Greeting people with fist bumping is healthier than shaking hands or high-fives, latest research shows.
Researchers from the Aberystwyth University in the UK found that fist bumping transmitted fewer germs than the other two methods.
To prove this, researchers Dr Dave Whitworth and Sara Mela, dipped their sterile rubber gloves into an E. coli broth. They measured the amount of bacteria transmitted through different types of greetings like shaking hands, high-fives or fist bumping.
Handshaking passed the highest amount of germs. Fist-bumping and high-fives were associated with 90 percent and 50 percent lower rate of bacteria transmission than handshaking.
A stronger handshake that lasted long was involved with greater exposure to bacteria.

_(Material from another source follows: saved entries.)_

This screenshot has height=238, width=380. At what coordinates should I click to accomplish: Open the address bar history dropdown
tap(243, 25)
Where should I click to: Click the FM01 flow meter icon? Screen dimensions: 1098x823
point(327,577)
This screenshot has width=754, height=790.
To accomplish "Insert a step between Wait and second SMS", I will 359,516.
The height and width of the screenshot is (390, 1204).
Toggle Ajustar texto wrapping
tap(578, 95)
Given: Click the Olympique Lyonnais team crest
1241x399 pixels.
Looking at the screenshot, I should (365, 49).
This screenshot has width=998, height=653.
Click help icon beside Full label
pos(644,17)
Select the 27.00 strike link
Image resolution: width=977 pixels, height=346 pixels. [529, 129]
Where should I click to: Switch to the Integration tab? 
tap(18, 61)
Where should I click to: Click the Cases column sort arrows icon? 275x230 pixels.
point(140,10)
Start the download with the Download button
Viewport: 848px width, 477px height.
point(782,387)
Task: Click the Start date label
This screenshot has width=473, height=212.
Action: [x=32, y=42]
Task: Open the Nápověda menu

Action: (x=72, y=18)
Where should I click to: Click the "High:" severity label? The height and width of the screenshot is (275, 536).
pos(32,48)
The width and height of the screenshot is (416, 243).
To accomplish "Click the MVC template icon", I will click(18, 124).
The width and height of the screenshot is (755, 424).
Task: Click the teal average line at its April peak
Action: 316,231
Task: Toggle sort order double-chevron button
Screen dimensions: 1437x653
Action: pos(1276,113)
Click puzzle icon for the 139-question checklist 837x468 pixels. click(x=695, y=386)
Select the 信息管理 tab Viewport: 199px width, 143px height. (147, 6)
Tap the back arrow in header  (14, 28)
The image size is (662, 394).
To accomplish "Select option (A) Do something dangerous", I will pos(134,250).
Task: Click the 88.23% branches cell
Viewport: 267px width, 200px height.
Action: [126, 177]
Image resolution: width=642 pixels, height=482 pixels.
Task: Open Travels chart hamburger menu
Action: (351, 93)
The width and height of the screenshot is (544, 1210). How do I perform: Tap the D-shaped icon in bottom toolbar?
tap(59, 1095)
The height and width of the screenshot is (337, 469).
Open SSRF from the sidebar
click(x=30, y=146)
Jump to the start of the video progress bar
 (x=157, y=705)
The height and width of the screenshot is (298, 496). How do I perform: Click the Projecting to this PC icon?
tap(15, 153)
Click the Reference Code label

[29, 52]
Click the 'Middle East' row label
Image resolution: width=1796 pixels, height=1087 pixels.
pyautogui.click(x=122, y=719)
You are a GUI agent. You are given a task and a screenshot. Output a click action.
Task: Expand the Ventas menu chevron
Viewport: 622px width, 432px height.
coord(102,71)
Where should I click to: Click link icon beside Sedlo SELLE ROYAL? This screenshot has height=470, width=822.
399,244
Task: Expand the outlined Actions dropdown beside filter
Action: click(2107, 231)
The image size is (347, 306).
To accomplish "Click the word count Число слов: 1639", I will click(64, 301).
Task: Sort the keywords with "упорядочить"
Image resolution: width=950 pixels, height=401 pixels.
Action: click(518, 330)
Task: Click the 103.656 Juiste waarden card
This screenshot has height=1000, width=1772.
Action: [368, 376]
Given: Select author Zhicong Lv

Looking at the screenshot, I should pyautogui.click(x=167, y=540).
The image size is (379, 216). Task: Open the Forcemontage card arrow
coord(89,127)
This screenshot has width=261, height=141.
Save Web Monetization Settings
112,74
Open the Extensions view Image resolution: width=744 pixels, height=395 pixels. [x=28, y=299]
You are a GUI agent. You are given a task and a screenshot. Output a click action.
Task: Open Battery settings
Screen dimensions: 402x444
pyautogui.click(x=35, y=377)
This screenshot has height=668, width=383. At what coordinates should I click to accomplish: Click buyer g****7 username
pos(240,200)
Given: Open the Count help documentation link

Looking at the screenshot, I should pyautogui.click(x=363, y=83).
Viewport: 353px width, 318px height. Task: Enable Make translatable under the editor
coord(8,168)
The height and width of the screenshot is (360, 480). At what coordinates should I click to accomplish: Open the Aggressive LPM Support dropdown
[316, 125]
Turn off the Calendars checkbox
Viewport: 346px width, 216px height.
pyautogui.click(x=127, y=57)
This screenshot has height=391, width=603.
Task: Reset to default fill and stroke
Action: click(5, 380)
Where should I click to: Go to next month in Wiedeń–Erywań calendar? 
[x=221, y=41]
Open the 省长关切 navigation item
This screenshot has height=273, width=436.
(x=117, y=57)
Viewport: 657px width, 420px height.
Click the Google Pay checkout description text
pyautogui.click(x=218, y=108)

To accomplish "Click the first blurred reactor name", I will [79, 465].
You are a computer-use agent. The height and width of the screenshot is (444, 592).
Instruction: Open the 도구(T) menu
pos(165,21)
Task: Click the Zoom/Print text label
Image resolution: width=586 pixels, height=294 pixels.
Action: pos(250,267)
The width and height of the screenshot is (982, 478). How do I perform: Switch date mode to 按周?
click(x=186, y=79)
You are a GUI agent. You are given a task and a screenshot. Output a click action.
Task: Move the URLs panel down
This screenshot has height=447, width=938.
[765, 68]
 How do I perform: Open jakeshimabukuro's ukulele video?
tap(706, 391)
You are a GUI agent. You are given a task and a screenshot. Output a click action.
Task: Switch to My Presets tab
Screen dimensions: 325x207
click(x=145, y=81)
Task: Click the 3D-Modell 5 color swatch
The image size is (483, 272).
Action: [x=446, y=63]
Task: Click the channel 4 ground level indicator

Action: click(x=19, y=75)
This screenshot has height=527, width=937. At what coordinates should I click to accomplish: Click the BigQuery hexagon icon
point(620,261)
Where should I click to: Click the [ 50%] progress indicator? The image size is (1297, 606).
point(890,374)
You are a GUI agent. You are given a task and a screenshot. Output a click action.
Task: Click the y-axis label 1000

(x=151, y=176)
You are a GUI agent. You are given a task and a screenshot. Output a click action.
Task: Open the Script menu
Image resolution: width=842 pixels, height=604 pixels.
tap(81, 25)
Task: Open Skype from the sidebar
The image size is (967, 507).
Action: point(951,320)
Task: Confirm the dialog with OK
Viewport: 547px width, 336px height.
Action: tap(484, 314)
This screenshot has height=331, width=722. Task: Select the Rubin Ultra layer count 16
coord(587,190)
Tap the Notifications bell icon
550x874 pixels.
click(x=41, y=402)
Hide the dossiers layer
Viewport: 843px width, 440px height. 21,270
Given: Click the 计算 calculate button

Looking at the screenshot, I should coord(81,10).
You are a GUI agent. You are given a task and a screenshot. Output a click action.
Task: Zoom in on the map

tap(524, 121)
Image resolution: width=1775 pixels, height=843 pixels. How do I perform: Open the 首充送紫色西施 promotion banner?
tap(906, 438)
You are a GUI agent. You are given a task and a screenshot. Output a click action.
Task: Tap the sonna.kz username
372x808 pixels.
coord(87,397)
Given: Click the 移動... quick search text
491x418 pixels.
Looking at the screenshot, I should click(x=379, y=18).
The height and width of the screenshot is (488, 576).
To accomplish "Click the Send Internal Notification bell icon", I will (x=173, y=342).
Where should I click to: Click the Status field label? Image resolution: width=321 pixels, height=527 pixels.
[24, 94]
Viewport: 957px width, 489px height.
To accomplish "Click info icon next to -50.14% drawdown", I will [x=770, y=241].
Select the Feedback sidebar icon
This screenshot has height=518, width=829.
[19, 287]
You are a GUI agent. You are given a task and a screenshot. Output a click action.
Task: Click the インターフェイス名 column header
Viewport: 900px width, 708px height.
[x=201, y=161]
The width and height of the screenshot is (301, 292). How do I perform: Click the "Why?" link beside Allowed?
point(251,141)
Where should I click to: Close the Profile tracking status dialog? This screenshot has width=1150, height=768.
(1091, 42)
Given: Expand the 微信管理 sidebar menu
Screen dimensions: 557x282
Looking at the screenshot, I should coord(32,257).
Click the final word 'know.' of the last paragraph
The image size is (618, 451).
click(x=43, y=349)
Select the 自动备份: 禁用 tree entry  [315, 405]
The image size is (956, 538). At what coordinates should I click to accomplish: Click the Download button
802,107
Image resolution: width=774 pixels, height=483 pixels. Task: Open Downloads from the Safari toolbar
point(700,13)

The reduced skin contact and high speed involved in fist bumping may be making it more hygienic than the other two, researchers said
Researchers expected that their findings will help establish a cleaner environment at workplaces.
"Adoption of the fist bump as a greeting could substantially reduce the transmission of infectious diseases between individuals," corresponding author Dr David Whitworth, said in a news release. "It is unlikely that a no-contact greeting could supplant the handshake; however, for the sake of improving public health, we encourage further adoption of the fist bump as a simple, free, and more hygienic alternative to the handshake."
The study has been published in the American Journal of Infection Control.
The findings come at a time when the use of handshaking at hospitals has become a topic of discussion. A study appeared in the Journal of the American Medical Association (JAMA) on 25 July discussed about eliminating handshakes from hospitals.
There also exists enough evidence to show that 80 percent of individuals carry disease- causing bacteria even after washing their hands. A study published in the Journal of Hospital Infection last August recommended replacing handshakes with a fist bump in hospitals to avoid bacterial transmission. Researchers found that fist bump facilitated this by "reducing contact time and total surface area exposed."
"The one thing about fist-bumping is that it's not the usable surface of your hand. If you shake someone's hand, you then eat with that part of the hand. Fist-bumping protects that usable surface," one of the study authors, W. Thomas McClellan, a plastic and hand surgeon in Morgantown, West Virginia, told National Geographic in December 2013.
Similarly, a statement released by Centers for Disease Control and Prevention (CDC) in the US warns against skin-to-skin contact as short as handshakes, with a person who has crusted scabies. According to experts, a handshake is enough to make the other person eligible for receiving scabies treatment.